Abe to become first Japanese leader to visit Pearl Harbor

Japanese prime minister Shinzo Abe has made the historic decision to visit Pearl Harbor, the site of the attack that brought Japan and the US into World War Two. This announcement came on Monday (December 5th), just days before the 75th anniversary of the event on December 7th.

Abe will be the first sitting Japanese leader to ever visit Pearl Harbor, although he has stressed that he will not be there to make an apology. Instead, he will make the visit in order to "pay tribute" to the soldiers and civilians on both sides who died in the conflict.

Speaking to reporters, he said: "We must never repeat the tragedy of the war. I would like to send this commitment. At the same time, I would like to send a message of reconciliation between Japan and the US."

Abe's visit will happen as part of a summit with US president Barack Obama; the last meeting the two will have before the end of Obama's second term. The two leaders have had a good relationship and fostered a spirit of forgiveness for World War Two that had not previously been seen.

This was most recently evident in Obama's visit to Hiroshima in May, which marked another first. No other sitting US president had done that before, and Obama used the opportunity to pay tribute to the victims of the atomic bombs dropped on Japan in 1945. He also stressed the friendship shared by the two countries.

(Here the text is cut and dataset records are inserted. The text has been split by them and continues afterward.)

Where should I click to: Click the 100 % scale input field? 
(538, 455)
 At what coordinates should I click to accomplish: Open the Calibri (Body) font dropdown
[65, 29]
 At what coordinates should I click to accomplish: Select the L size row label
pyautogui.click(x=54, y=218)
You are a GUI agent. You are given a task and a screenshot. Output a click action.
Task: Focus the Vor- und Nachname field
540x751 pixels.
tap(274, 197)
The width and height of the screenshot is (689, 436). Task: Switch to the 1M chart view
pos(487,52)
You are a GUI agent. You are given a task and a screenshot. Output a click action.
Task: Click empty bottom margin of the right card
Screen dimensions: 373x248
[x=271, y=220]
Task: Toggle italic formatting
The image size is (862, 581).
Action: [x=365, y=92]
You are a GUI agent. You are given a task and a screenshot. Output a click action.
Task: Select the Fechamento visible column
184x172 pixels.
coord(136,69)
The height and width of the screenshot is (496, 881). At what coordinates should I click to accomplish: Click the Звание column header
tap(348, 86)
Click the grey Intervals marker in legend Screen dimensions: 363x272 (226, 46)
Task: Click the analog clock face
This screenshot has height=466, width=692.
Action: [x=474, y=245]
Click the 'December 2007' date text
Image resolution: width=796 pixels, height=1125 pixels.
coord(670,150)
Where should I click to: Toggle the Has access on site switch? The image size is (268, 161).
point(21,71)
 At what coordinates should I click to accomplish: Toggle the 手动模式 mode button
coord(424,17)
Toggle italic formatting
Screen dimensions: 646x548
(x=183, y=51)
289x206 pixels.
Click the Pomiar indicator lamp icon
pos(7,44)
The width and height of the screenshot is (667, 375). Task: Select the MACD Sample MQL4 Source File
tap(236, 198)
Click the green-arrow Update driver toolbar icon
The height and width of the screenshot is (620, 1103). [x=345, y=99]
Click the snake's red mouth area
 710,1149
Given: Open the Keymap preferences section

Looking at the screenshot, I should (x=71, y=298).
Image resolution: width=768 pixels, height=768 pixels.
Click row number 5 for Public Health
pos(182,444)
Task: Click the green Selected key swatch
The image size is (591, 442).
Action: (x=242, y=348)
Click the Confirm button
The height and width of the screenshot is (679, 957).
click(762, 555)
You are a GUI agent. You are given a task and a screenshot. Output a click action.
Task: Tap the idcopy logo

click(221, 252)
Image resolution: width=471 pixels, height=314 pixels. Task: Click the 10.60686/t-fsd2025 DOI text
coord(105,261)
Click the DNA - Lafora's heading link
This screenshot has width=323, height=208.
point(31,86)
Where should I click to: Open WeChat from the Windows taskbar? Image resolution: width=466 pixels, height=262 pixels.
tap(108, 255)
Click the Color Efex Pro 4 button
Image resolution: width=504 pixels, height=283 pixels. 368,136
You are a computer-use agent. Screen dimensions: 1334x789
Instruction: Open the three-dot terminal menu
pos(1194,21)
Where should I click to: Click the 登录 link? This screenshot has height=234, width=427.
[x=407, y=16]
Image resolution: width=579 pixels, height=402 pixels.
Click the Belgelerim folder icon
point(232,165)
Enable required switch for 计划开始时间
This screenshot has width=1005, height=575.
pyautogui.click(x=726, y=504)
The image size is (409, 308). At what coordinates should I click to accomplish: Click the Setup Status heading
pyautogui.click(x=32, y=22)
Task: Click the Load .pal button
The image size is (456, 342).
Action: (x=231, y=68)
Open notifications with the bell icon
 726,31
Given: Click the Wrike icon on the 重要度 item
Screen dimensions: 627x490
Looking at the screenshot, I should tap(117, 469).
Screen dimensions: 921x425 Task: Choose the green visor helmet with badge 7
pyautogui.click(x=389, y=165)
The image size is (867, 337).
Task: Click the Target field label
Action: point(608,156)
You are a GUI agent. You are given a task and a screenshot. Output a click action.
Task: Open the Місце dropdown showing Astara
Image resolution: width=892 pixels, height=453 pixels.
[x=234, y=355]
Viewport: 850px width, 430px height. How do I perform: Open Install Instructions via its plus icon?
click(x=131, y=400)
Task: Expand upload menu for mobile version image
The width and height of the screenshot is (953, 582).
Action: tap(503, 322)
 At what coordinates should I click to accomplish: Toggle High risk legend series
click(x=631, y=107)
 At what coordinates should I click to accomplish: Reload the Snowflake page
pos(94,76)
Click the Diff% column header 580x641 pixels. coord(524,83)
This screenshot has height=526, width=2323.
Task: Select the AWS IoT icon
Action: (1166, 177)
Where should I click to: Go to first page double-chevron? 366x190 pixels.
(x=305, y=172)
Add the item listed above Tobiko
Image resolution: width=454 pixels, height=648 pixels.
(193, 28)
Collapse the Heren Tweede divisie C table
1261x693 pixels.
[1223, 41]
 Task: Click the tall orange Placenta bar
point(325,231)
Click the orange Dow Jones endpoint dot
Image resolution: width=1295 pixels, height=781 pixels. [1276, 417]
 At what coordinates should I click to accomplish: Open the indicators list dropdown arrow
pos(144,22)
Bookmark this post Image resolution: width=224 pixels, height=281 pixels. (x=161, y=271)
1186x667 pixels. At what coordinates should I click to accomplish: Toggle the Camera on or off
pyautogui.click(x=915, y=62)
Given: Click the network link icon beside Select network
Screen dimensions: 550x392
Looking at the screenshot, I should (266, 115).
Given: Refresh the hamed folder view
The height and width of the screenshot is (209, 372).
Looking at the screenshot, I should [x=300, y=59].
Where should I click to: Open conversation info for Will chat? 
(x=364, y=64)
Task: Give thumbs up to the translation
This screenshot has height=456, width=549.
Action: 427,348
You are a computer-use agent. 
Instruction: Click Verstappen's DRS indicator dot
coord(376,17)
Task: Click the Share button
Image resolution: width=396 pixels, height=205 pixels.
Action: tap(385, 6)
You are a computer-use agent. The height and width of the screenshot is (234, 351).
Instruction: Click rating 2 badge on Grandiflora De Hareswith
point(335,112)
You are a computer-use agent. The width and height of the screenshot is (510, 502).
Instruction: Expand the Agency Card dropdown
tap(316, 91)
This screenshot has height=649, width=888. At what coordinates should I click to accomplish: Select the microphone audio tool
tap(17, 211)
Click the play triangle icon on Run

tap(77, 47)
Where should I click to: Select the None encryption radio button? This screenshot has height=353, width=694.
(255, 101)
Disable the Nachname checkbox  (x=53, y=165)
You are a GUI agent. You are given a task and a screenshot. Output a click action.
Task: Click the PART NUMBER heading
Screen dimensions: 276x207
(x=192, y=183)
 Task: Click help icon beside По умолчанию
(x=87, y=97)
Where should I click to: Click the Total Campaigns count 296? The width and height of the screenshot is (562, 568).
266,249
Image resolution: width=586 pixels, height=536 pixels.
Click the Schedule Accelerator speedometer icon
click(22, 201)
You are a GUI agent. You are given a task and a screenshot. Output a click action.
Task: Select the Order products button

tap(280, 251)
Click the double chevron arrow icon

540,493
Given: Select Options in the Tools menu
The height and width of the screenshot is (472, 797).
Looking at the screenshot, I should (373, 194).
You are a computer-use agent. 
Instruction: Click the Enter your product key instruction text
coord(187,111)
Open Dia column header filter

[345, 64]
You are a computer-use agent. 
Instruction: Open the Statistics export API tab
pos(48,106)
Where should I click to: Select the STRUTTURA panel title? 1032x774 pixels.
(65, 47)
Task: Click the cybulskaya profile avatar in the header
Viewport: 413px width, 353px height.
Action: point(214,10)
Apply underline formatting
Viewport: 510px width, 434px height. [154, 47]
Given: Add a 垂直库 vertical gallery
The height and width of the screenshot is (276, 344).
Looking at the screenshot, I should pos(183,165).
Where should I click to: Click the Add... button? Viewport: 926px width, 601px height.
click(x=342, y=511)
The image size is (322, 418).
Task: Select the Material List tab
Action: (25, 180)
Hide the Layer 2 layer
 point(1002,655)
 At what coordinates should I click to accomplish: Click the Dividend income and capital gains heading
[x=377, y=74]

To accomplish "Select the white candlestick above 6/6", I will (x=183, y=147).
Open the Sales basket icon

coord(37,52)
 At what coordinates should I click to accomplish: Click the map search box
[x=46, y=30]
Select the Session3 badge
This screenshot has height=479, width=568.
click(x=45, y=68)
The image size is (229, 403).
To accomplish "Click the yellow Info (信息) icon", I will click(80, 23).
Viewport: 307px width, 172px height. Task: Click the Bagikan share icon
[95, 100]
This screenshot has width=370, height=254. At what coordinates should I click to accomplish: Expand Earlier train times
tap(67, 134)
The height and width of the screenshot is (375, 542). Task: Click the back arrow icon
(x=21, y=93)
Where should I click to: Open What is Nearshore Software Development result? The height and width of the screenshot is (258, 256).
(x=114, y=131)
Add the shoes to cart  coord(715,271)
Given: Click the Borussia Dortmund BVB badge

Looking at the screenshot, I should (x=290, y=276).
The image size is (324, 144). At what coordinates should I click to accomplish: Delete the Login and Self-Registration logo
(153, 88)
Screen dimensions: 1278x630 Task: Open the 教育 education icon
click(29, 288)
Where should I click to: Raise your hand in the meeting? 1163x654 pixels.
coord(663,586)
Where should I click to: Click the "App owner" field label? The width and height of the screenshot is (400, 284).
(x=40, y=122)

Many in Japan have hope that this visit will further affirm the relationship between the US and Japan, as there is a lot of uncertainty about what will happen when President-Elect Donald Trump enters the White House in January.
Tsuneo Watanabe, a senior research fellow at the Sasakawa Peace Foundation, is of the impression that this will help the relationship even with the new presidency. He said: "Historical disputes tend to be brought up when relations become thorny but once you put them behind and move on, it makes a difference if there is any negative sentiment in the future."